Zinc-binding domain-dependent, deaminase-independent actions of apolipoprotein B mRNA-editing enzyme, catalytic polypeptide 2 (Apobec2), mediate its effect on zebrafish retina regeneration.

The Apobec/AID family of cytosine deaminases can deaminate cytosine and thereby contribute to adaptive and innate immunity, DNA demethylation, and the modification of cellular mRNAs. Unique among this family is Apobec2, whose enzymatic activity has been questioned and whose function remains poorly explored. We recently reported that zebrafish Apobec2a and Apobec2b (Apobec2a,2b) regulate retina regeneration; however, their mechanism of action remained unknown. Here we show that although Apobec2a,2b lack cytosine deaminase activity, they require a conserved zinc-binding domain to stimulate retina regeneration. Interestingly, we found that human APOBEC2 is able to functionally substitute for Apobec2a,2b during retina regeneration.
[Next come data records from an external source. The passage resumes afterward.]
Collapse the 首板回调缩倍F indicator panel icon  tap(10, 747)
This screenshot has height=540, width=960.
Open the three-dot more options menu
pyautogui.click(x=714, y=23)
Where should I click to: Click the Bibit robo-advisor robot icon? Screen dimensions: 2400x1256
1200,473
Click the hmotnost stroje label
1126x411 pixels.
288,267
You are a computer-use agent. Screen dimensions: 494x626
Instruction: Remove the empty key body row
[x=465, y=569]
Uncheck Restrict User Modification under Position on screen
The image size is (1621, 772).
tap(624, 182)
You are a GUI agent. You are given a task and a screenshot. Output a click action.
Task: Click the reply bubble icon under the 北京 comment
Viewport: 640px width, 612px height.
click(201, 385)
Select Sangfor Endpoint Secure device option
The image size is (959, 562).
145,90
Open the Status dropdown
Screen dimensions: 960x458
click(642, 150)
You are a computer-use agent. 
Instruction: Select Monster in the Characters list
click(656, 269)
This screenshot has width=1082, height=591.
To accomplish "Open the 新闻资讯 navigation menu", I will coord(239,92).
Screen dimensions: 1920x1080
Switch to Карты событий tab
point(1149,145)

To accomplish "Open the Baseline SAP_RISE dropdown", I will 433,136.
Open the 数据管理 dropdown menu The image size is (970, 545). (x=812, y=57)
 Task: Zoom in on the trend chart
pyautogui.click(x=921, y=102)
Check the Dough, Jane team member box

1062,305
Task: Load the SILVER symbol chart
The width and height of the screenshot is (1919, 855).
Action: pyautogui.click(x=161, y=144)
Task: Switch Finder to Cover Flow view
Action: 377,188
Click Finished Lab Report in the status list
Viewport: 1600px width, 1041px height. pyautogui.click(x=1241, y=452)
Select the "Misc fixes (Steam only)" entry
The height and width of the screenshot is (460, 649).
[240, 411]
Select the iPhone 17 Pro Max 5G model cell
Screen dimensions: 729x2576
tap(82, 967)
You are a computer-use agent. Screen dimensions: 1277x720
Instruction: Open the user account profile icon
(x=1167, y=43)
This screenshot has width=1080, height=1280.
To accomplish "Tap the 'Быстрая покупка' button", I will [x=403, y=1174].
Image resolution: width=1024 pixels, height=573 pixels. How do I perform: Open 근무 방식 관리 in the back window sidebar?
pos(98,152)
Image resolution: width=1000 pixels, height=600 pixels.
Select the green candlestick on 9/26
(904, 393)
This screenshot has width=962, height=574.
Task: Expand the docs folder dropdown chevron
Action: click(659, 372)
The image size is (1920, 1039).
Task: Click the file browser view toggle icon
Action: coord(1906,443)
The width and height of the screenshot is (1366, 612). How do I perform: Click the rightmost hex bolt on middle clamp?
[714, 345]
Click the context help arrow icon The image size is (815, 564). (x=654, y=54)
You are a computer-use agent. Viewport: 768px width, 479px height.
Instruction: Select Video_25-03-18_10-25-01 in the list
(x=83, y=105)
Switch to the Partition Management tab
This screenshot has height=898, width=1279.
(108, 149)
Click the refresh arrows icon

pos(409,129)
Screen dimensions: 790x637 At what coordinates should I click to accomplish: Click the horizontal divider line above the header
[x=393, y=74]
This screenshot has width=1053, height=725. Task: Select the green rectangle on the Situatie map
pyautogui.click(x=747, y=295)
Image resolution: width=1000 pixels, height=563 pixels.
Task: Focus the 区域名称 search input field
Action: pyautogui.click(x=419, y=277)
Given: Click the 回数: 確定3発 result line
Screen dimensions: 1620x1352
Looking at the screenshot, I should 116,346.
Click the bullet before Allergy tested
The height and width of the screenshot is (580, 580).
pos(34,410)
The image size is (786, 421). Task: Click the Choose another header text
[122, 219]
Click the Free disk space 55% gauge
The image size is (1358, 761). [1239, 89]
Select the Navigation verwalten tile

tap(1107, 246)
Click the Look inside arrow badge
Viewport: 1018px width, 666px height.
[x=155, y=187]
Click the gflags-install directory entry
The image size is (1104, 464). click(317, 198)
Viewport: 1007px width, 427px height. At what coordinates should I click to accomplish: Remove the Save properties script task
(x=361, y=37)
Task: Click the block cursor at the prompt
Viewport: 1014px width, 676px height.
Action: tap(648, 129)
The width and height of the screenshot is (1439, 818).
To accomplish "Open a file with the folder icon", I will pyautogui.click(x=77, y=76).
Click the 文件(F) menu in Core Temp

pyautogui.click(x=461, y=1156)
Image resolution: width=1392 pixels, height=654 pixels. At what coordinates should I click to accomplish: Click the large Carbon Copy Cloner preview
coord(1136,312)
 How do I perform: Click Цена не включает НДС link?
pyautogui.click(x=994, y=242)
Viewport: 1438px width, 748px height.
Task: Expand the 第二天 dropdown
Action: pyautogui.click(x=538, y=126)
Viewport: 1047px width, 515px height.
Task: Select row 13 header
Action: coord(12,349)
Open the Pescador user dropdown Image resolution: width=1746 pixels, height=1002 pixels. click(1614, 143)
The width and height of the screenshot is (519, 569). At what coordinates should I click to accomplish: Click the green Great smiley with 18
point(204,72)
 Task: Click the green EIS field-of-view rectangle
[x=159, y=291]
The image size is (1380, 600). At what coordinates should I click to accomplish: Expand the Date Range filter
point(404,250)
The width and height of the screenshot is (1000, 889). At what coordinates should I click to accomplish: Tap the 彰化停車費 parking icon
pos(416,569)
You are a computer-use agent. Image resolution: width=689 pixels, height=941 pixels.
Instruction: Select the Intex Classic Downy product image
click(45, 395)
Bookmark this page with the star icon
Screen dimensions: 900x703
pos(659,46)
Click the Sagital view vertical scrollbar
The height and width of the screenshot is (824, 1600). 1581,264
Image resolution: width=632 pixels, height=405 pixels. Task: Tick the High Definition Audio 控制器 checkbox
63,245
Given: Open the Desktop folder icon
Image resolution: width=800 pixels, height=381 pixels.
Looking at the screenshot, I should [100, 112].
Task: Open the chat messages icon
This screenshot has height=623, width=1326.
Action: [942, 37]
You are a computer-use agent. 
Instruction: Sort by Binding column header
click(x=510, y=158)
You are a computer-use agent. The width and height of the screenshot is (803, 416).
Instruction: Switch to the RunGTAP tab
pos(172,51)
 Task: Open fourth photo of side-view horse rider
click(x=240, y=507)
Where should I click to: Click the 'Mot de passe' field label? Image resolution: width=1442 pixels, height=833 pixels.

By identifying Apobec2-interacting proteins, including ubiquitin-conjugating enzyme 9 (Ubc9); topoisomerase I-binding, arginine/serine-rich, E3 ubiquitin protein ligase (Toporsa); and POU class 6 homeobox 2 (Pou6f2), we uncovered that sumoylation regulates Apobec2 subcellular localization and that nuclear Apobec2 controls Pou6f2 binding to DNA. Importantly, mutations in the zinc-binding domain of Apobec2 diminished its ability to stimulate Pou6f2 binding to DNA, and knockdown of Ubc9 or Pou6f2 suppressed retina regeneration.